The Chief of Chaplains of the United States Navy (CHC) is the highest-ranking military chaplain in the United States Navy and head of the United States Navy Chaplain Corps. As part of the Office of the Chief of Naval Operations and Department of the Navy, the CHC is dual-hatted as the Director of Religious Ministries (N097) under OPNAV. In these capacities, the CHC is the principal advisor to the secretary of the Navy, the chief of naval operations and, where appropriate, the commandant of the Marine Corps and commandant of the Coast Guard "on all matters pertaining to religion within the Navy, United States Marine Corps, and United States Coast Guard." For administrative and personnel matters, the CHC reports to the chief of naval personnel.

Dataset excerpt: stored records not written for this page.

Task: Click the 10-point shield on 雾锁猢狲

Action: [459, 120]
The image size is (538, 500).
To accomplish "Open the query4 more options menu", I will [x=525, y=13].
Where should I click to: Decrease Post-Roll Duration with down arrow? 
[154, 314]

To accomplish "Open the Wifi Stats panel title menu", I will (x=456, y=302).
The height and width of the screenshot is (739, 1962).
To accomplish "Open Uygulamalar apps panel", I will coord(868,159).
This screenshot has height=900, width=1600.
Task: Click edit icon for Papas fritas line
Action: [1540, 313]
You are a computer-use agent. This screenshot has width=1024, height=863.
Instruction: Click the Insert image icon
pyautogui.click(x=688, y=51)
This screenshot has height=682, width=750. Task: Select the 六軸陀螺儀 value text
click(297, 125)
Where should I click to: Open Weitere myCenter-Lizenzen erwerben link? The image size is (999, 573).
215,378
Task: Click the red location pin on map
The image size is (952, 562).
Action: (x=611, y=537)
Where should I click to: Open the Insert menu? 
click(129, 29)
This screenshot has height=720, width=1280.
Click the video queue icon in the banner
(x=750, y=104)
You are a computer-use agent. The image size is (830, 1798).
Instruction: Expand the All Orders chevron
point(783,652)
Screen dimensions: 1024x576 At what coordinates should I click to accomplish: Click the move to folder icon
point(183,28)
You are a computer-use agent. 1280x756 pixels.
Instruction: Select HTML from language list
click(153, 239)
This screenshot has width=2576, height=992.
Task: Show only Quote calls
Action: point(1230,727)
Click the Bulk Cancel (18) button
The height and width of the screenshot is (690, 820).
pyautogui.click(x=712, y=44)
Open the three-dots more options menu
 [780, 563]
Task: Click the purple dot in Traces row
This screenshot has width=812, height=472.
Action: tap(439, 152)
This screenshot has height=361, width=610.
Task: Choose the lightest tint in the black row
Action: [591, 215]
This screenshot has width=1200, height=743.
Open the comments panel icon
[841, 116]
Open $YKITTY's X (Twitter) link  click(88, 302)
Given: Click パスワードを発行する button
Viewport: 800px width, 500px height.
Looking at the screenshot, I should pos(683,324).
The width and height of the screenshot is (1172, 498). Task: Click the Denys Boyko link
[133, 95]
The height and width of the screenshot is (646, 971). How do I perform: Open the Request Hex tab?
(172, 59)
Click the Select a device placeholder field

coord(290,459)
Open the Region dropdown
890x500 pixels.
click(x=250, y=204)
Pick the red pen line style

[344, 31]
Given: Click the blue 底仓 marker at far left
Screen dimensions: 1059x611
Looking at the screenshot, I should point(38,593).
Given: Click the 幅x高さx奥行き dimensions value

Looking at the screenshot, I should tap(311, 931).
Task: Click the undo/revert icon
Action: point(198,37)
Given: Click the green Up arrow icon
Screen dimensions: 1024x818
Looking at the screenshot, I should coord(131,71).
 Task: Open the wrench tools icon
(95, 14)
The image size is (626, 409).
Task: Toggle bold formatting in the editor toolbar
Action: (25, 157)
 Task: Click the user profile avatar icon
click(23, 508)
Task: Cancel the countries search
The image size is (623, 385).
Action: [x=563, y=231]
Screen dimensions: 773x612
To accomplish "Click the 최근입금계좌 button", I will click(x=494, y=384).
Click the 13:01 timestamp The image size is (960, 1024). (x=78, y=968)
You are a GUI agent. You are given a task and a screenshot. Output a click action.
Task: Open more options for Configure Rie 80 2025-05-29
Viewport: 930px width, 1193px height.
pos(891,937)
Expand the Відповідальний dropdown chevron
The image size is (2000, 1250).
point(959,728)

The position was created in 1917 to "provide a system of appointing qualified and professional chaplains that meet the needs of the Navy". The nominee, as decided by the president of the United States, must be an active-duty officer of the Chaplain Corps above the rank of commander who has served in the Corps for at least eight years. The CHC serves for a 4-year term, but the president may terminate or extend the appointment at his pleasure. By statute, the officeholder holds the two-star rank of rear admiral while serving as Chief.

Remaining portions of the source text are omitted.